___ GIVEN PASSAGE

Painted Head is an album by folk artist Tim Hardin, recorded in England and released in 1972. It was Hardin's last release on Columbia Records.

Background
Hardin had moved to England in February, 1972 after the release of his album Bird on a Wire. While there he was undergoing methadone treatment for his heroin addiction. The sessions included British session musicians as well as guest Peter Frampton. The album sold poorly and his contract with Columbia was terminated.

There are no original songs on Painted Head. It was re-issued by BGO Records in 2007 on CD.

Reception 

In his review for Allmusic, music critic James Chrispell wrote "This is a much different album for Tim Hardin, but it is much better than most would have thought... While Painted Head isn't that great an album, it shows that Hardin was trying to reel in his excesses and give his career some much-needed discipline."

______

**DIRECTION:** Copy the passage about the album Painted Head word for word, in full.

___ GIVEN ENTRIES

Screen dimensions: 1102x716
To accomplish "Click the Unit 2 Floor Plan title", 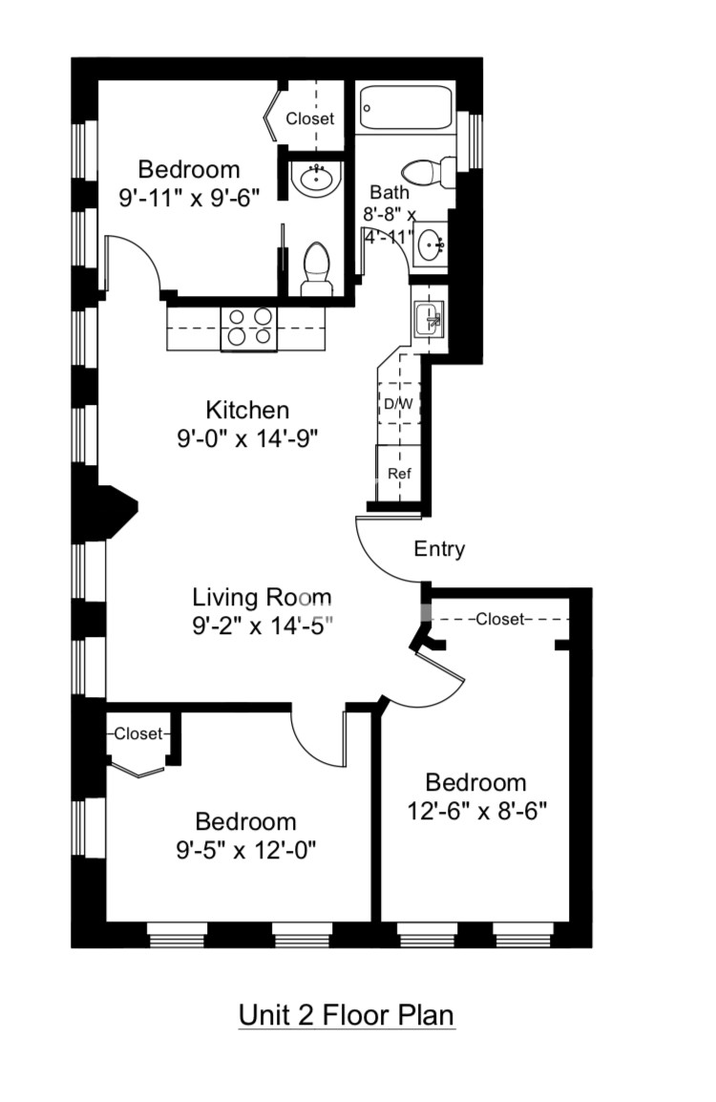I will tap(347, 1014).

______
___ GIVEN ENTRIES

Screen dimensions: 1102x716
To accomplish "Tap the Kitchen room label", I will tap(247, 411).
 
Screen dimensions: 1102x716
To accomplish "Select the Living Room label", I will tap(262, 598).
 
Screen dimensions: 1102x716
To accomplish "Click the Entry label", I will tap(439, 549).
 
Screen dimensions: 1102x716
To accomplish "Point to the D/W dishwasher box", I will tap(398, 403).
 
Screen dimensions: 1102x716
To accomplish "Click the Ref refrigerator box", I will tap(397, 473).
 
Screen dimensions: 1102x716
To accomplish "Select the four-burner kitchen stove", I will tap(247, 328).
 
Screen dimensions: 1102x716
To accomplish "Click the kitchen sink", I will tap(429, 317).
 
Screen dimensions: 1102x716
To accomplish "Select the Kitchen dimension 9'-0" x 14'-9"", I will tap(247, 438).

______
___ GIVEN ENTRIES

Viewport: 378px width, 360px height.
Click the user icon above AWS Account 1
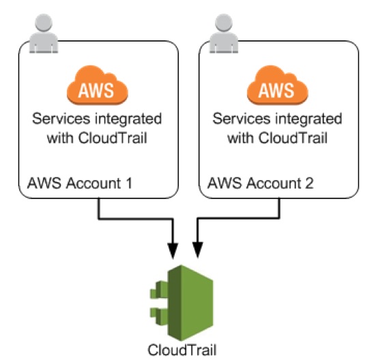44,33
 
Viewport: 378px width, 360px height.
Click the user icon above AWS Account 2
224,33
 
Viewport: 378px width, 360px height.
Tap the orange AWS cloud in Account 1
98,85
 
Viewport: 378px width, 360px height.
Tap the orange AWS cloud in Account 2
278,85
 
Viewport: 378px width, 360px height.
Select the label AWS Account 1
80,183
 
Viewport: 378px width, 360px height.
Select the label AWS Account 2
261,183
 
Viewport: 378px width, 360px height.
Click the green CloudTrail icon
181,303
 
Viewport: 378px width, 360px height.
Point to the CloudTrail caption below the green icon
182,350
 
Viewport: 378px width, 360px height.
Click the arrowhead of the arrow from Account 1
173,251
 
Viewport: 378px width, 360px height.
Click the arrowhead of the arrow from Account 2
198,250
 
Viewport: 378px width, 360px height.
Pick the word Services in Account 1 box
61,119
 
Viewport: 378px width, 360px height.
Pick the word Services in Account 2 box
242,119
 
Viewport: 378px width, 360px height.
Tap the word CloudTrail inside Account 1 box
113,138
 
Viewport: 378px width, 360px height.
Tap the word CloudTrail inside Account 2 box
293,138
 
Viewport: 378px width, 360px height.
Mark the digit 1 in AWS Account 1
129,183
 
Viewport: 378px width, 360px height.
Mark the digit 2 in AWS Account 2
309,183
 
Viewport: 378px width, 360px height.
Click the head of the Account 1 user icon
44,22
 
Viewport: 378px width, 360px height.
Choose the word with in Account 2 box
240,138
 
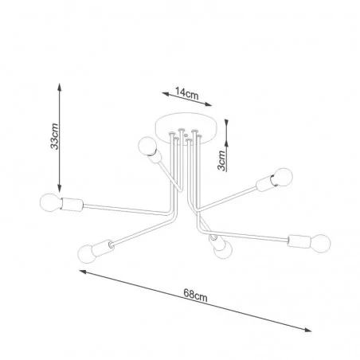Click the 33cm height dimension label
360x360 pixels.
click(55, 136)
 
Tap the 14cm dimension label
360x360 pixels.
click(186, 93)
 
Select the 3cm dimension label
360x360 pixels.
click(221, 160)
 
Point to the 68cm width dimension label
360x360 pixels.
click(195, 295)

______

**RESPONSE TO THE EXERCISE:**
Painted Head is an album by folk artist Tim Hardin, recorded in England and released in 1972. It was Hardin's last release on Columbia Records.

Background
Hardin had moved to England in February, 1972 after the release of his album Bird on a Wire. While there he was undergoing methadone treatment for his heroin addiction. The sessions included British session musicians as well as guest Peter Frampton. The album sold poorly and his contract with Columbia was terminated.

There are no original songs on Painted Head. It was re-issued by BGO Records in 2007 on CD.

Reception 

In his review for Allmusic, music critic James Chrispell wrote "This is a much different album for Tim Hardin, but it is much better than most would have thought... While Painted Head isn't that great an album, it shows that Hardin was trying to reel in his excesses and give his career some much-needed discipline."